Menurut para peneliti, hasil kajian ini juga menjelaskan hubungan antara perluasan wilayah jelajah D. rotundus dan peningkatan penularan virus rabies di tingkat kontinental dari D. rotundus ke sapi dalam 50 tahun terakhir dari periode penelitian 120 tahun.
Studi korelatif tersebut berdasarkan observasi lapangan, menawarkan bukti empiris yang mendukung studi berbasis statistik dan simulasi matematis sebelumnya yang melaporkan kemungkinan peningkatan penyakit yang ditularkan kelelawar sebagai respons pada perubahan iklim.
”Kami menyimpulkan sistem rabies D. rotundus memberi contoh konsekuensi perubahan iklim pada relasi satwa liar-ternak-manusia, yang menunjukkan perubahan global memengaruhi sistem yang kompleks dan saling berhubungan ini untuk mendorong peningkatan munculnya penyakit,” sebut Van de Vuurst.
Laboratorium alam
Dalam kajian ini, tim Virginia Tech mengidentifikasi dan melacak pergerakan kelelawar dengan menempuh perjalanan ke Kolombia untuk membantu menahan penyebaran ke negara lain, termasuk Amerika Serikat dan industri peternakan penting di negara tersebut.
Sistem rabies D. rotundus memberi contoh konsekuensi perubahan iklim pada relasi satwa liar-ternak-manusia.
”Kolombia adalah negara yang amat beragam, menjadikannya laboratorium alam yang sempurna,” kata Luis Escobar, asisten profesor di Departemen Konservasi Ikan dan Satwa Liar di Virginia Tech.

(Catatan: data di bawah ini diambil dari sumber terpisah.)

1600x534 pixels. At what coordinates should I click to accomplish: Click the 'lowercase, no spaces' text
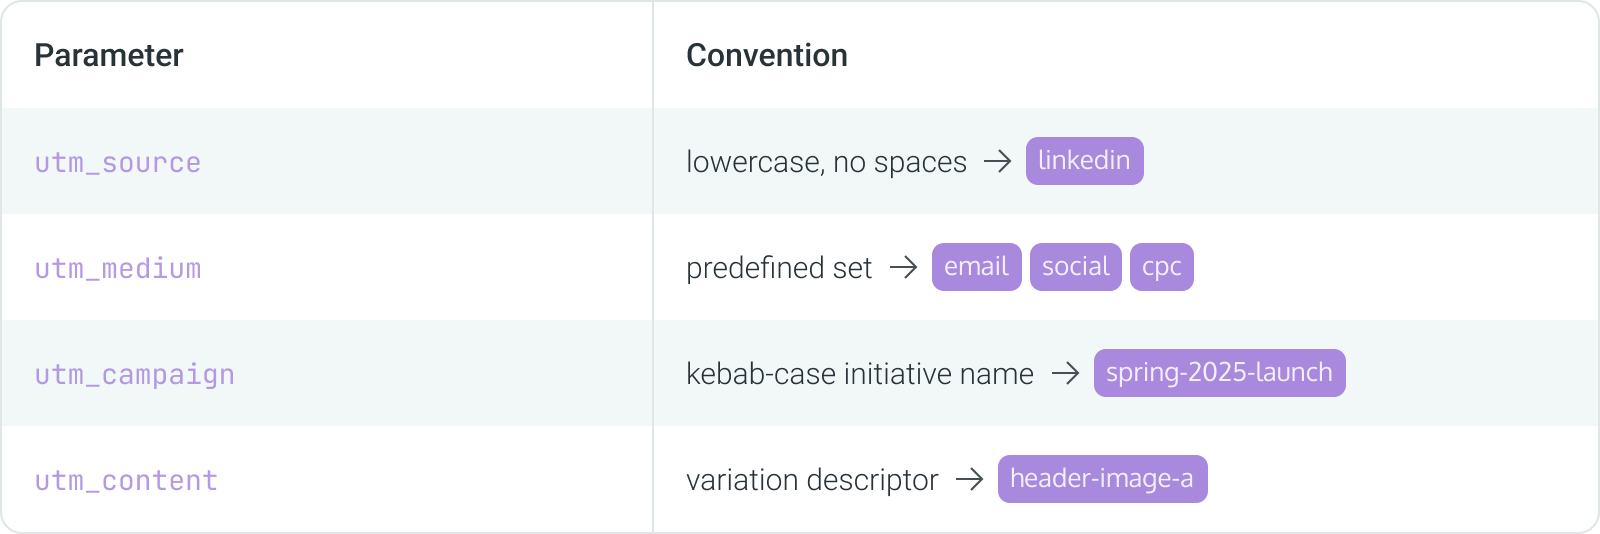pyautogui.click(x=827, y=161)
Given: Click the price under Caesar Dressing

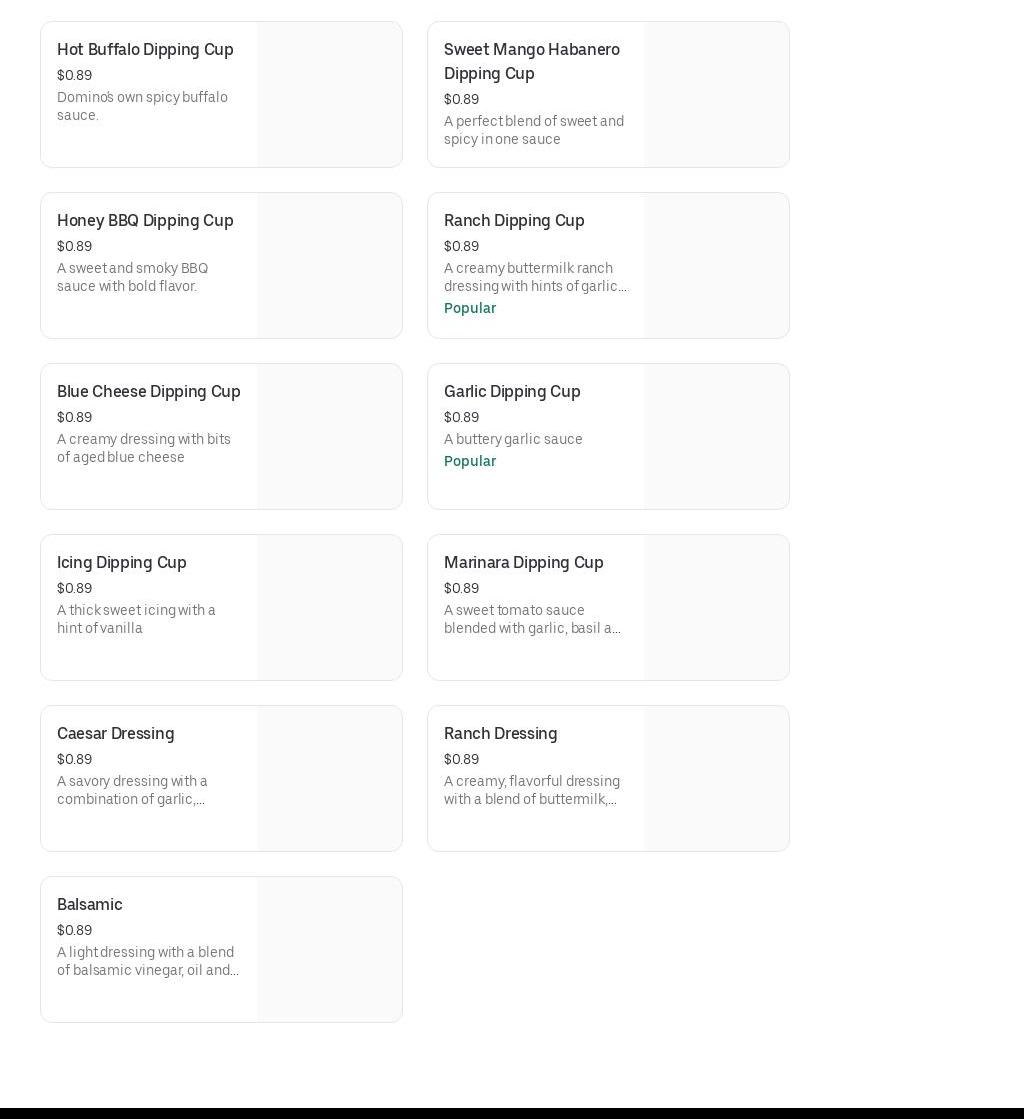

Negara ini memiliki burung kolibri dan kelelawar terbanyak akibat iklim tropis dan dekat garis khatulistiwa.
Berkolaborasi dengan tiga universitas lokal, Universitas La Salle, Universidad Distrital, dan Universidad del Tolima, tim kolektif ini menjelajahi seluruh Kolombia untuk mengumpulkan lebih dari 70 sampel spesies kelelawar.
Hal itu mencakup perubahan geografis dan iklim, mulai dari hutan panas dan lembap hingga bagian Pegunungan Andes yang dingin dan berawan. Kondisi itu memungkinkan tim mengamankan sampel dan mengamati bagaimana perubahan iklim dapat mengubah munculnya penyakit pada kelelawar.
Tim juga menjelajahi tempat-tempat di Kolombia yang sebelumnya tertutup bagi para ilmuwan, termasuk Chaparral, kota di wilayah Tolima yang diizinkan untuk menyambut wisatawan setelah perjanjian damai tahun 2016.
Penelitian ini berupaya mengatasi kesenjangan pengetahuan yang membatasi pemahaman tentang penyebaran rabies dan penyebarannya dari satwa liar ke manusia. Van de Vuurst memimpin perekrutan tim di seluruh kampus dan menghasilkan 30 mahasiswa yang berminat dari berbagai disiplin ilmu.
Sebelum perjalanan ke Kolombia untuk mempelajari kelelawar vampir, Escobar dan timnya bertemu di dekat Duck Pond untuk meninjau informasi keselamatan penting dan protokol pengambilan sampel lapangan. ”Kami memilih sekelompok siswa luar biasa, dan saya amat bangga dengan mereka,” kata Van de Vuurst.